YOUR TASK. Look below for the line that has "Given: Select the". Set down the lines from there through the line that has "868x488 pixels.", exactly as written.

TASK DATA.
--- START ---
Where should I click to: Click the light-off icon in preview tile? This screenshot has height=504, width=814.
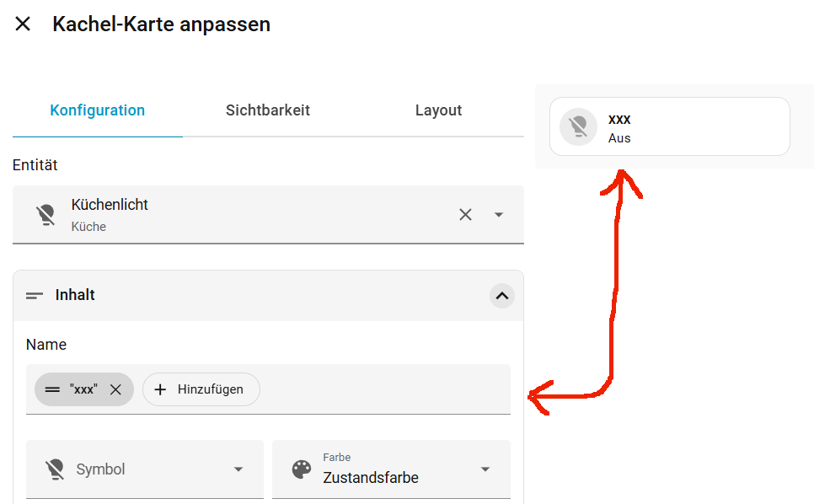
--- END ---
--- START ---
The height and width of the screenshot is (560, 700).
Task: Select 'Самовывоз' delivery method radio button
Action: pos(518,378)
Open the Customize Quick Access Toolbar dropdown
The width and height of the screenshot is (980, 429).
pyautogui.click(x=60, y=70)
--- END ---
--- START ---
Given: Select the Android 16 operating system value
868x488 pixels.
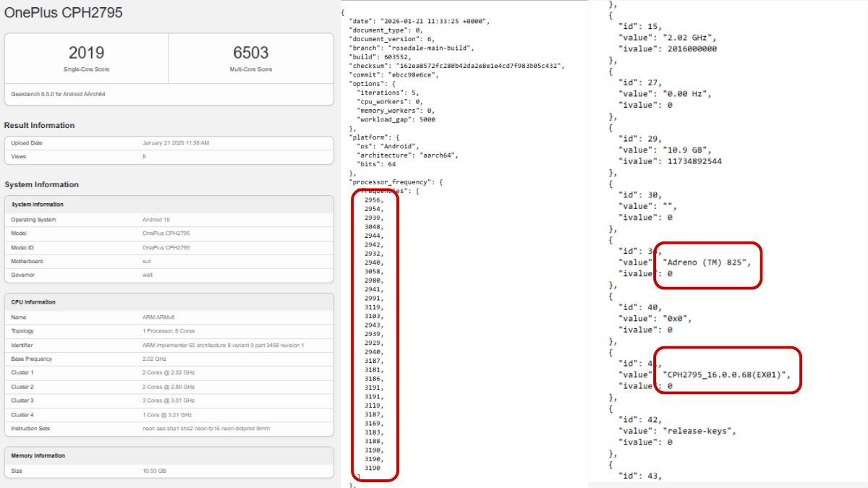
--- END ---
PROBLEM SOLUTION.
Given: Select the Android 16 operating system value
868x488 pixels.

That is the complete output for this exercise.